Skip to contents

This function calculates the chi-squared statistic for each column of datX against the response variable response. It supports both numerical and categorical predictors in datX. For numerical variables, it automatically discretizes them into factor levels based on standard deviations and mean, using different splitting criteria depending on the sample size.

Usage

getChiSqStat(datX, response)

Arguments

datX

A matrix or data frame containing predictor variables. It can consist of both numerical and categorical variables.

response

A factor representing the class labels. It must have at least two levels for the chi-squared test to be applicable.

Value

A vector of chi-squared statistics, one for each predictor variable in datX. For numerical variables, the chi-squared statistic is computed after binning the variable.

Details

For each variable in datX, the function first checks if the variable is numerical.
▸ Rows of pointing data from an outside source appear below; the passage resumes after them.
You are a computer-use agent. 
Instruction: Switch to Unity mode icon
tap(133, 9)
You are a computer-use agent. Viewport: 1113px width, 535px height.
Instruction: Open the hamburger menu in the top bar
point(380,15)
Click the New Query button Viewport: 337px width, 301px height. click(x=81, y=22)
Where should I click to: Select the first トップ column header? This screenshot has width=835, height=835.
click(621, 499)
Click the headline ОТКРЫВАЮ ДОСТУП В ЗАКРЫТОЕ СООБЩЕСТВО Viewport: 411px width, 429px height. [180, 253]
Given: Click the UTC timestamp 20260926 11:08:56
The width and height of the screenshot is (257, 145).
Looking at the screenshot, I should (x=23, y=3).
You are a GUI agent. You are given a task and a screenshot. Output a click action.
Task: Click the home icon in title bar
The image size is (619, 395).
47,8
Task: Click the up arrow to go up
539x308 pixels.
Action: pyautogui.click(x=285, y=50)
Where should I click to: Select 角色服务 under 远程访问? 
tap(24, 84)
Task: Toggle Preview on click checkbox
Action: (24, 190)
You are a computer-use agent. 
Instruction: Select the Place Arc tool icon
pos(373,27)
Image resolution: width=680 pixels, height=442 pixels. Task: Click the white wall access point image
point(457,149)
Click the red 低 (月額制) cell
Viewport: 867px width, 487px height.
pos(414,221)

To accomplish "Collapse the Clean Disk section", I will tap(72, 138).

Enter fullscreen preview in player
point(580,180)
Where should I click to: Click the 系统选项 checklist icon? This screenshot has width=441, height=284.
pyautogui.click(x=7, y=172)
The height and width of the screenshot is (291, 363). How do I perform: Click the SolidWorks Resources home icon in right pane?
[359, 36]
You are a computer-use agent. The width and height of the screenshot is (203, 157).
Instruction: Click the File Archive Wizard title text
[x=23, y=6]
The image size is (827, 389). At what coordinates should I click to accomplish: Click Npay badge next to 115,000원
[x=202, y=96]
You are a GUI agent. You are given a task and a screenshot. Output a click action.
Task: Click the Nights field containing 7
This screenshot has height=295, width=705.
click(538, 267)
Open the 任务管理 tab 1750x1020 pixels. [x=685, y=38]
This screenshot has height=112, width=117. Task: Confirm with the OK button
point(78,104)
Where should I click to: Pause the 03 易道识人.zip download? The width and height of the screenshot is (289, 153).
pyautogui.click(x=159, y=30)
If so, it is discretized into factor levels using either two or three split points, depending on the sample size and the number of levels in the response. Missing values are handled by assigning them to a new factor level.

The chi-squared statistic is then computed between each predictor and the response. If the chi-squared test has more than one degree of freedom, the Wilson-Hilferty transformation is applied to adjust the statistic to a 1-degree-of-freedom chi-squared distribution.

References

Loh, W. Y. (2009). Improving the precision of classification trees. The Annals of Applied Statistics, 1710–1737. JSTOR.

Examples

datX <- data.frame(var1 = rnorm(100), var2 = factor(sample(letters[1:3], 100, replace = TRUE)))
y <- factor(sample(c("A", "B"), 100, replace = TRUE))
getChiSqStat(datX, y)
#>      var1      var2 
#> 0.5632381 1.3431827